The Mendenhall Glacier is one of the glaciers that flows down from the huge Juneau Icefield above.  For the past 300 years, glacier has been slowly retreating up the valley, leaving behind rocks and dirt, called moraine.  The melted water from the glacier collects in the icy cold lake in front of the glacier, Mendenhall Lake. The lake itself is full of finely ground rock, called "rock flour." Where the glacier meets the lake, an ice shelf forms; eventually parts of the ice fall off and become icebergs floating around the lake. 

glacier ice

The Mendenhall Glacier is one of the most accessible in Alaska – you can drive right up to the visitor center and lake in front of the glacier.   In the Visitor Center, check out the hands-on exhibits about the glacier, scale model of the icefield, and watch a short informative movie.

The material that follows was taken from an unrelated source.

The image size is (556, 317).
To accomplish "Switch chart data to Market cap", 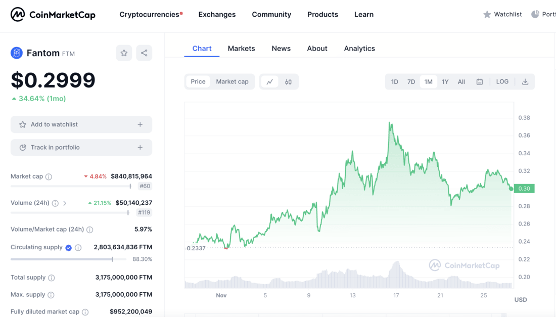I will tap(232, 81).
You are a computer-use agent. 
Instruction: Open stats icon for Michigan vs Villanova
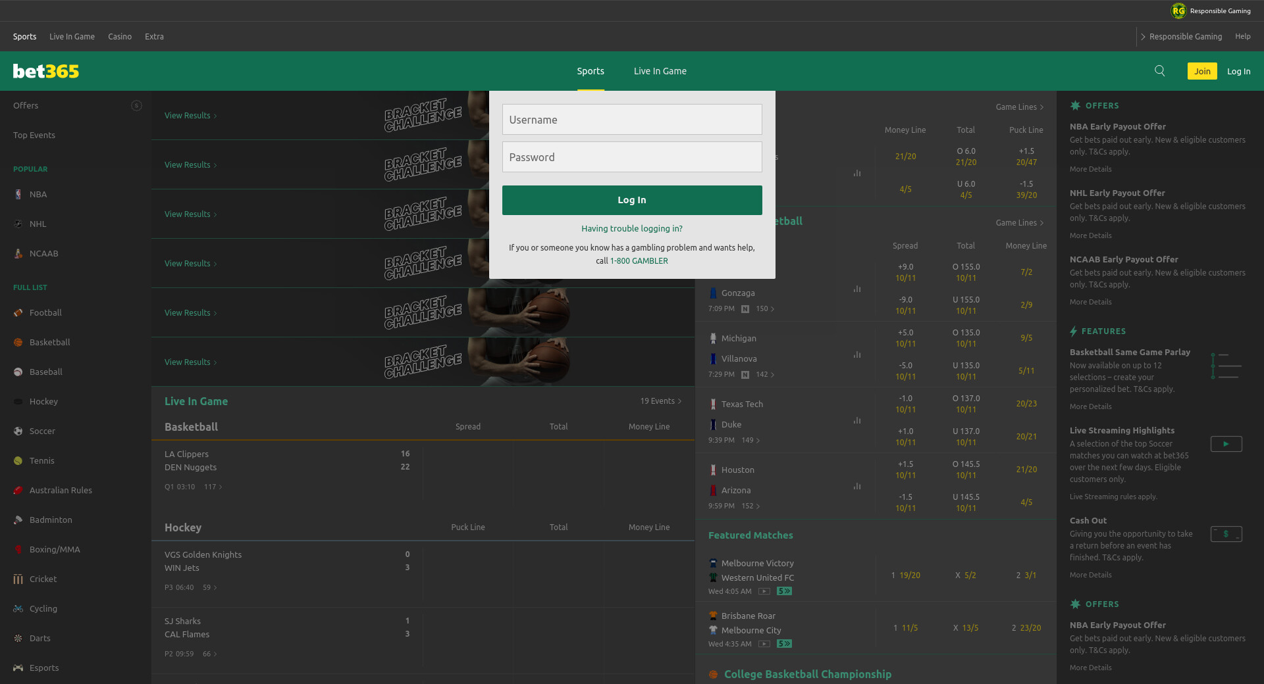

To learn about the wildlife in the area, there are dioramas of wolves and bears, a touch table with pelts, and spotting scopes – look for mountain goats on Mt. McGinnis.  The visitor center has a large windowed observation area, so there are views of the glacier and lake, even if the weather isn't fabulous.


Outside the visitor center, the day we visited there were samples of glacier ice for kids to touch.  It's pretty cool to touch ice that's 200 - 250 years old, and the crystal structure is incredible!


Trails –

      Nugget Waterfall Trail – Our favorite trail is the trail to Nugget Falls.  The largely level trail goes along the lake to a rushing waterfalls cascading down off the rocks into the lake.  The sandy beach near the waterfall is the perfect spot for a picnic.
      Moraine Ecology Trail and Trail of Time – These are short, self-guided loop trails, where you can see effects of the glacier, such as glacier polished rocks, kettle ponds and rocks brought from a distance.
      Steep Creek Salmon View Trail – This trail has viewing platforms, perfect to see salmon spawning.  Sockeye (red) salmon, spawn in this creek in July and August, Coho (silver) salmon spawn in September and October.  (There's also a live camera in the visitor center, where you can also see the salmon.)
      East Glacier Trail – This longer trail goes on the east side of the lake through the temperate rain forest, with views of the glacier from above.

Go out on the lake  – Take a canoe or raft float trip on Mendenhall Lake.  What an experience for kids to paddle by icebergs floating in the lake, arctic terns flying overhead, and see the 150 ft. ice blue glacier at close range. Going out on the Mendenhall Lake was one of our favorite excursions in Alaska.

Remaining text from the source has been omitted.